# start of DOCUMENT EXTRACT

Client: Removed for Privacy “RP”
Date of report: October 22nd 2010
Our File #: 10-27031
This inspection was performed upon the request of the client listed above on October 20th 2010 while the vessel was hauled and afloat at XXXX San Diego, California and “RP” and the current owners attended.
”Model/type: Cal 25
Reg. #: “RP
Hailing Port: N/A
Year: 1979 Engine: Honda
Length: 25’ 3” *
Draft: 4’ 6” *
Beam: 9’ *
Weight: 7,450 lbs. *
* BUC – Used boat price guide
HULL & STRUCTURE
Keel & bottom: Molded fiberglass construction, coring unknown, molded fin keel, anti-fouling paint
Topsides & transom: Molded fiberglass construction, coring unknown, cream colored gelcoat finish with green boot and sheer stripes
Decks & superstructure: Molded fiberglass construction, coring unknown, cream gelcoat finish, tan colored pattern nonskid decks
Deck hardware: Stainless steel bow and stern rails, double multi-strand stainless steel wire lifelines, teak grab rails, one fiberglass deck hatch, double anchor roller, docking cleats
Longitudinals/stringers: Fiberglass liner
Athwartships/bulkheads/frames: Plywood bulkheads
Layout/interior components: The vessel is boarded into the cockpit with cabin entry through a forward. The dinette table is centerline and stores against the forward bulkhead with settees on both port and starboard sides. Foremost is a v-berth.

# end of DOCUMENT EXTRACT
# start of STORED RECORDS

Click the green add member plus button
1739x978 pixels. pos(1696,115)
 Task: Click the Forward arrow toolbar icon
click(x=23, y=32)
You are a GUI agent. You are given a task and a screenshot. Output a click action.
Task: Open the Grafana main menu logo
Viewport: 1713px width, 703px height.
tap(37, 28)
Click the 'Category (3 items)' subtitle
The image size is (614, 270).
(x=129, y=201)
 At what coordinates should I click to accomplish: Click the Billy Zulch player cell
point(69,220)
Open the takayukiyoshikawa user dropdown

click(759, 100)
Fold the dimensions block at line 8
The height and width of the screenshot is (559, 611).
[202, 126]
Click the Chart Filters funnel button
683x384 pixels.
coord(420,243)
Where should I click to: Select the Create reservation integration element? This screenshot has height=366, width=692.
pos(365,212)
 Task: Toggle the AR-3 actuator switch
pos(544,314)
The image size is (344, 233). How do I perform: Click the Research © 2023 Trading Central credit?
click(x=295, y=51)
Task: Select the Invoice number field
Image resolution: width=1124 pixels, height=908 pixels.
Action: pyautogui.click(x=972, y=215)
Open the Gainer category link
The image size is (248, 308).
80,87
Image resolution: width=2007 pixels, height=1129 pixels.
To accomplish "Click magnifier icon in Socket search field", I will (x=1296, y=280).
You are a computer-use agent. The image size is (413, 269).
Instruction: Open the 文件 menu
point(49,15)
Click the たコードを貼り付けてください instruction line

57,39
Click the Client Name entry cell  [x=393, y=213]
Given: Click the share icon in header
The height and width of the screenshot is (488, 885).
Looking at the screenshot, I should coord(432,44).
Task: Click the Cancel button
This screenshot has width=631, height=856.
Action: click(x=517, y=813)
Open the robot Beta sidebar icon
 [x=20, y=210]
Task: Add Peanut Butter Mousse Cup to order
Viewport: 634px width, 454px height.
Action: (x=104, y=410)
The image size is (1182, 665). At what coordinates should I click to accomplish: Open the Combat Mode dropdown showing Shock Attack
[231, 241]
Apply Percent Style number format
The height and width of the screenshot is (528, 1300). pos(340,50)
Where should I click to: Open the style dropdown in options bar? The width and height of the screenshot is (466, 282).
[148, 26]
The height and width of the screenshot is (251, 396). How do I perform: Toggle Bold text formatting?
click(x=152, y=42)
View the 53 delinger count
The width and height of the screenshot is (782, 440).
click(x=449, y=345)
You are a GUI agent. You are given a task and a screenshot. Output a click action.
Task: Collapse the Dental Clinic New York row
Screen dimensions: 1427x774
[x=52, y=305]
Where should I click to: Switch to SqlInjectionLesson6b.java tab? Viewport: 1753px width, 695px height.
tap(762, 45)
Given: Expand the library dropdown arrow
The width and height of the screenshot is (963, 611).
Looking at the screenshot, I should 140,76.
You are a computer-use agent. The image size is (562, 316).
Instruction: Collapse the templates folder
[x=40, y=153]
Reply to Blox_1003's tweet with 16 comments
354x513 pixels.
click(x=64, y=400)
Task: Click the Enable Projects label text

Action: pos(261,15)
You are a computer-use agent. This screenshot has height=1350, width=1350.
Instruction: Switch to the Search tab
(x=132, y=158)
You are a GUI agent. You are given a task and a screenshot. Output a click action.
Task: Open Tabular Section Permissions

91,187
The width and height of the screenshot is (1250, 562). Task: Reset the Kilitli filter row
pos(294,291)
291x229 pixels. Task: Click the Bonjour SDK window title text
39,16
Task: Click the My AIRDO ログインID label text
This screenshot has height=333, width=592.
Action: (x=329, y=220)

# end of STORED RECORDS

Reproduce the portion of the boat survey report above starting with "Date of report: October" and going on through "current owners attended.".

Date of report: October 22nd 2010
Our File #: 10-27031
This inspection was performed upon the request of the client listed above on October 20th 2010 while the vessel was hauled and afloat at XXXX San Diego, California and “RP” and the current owners attended.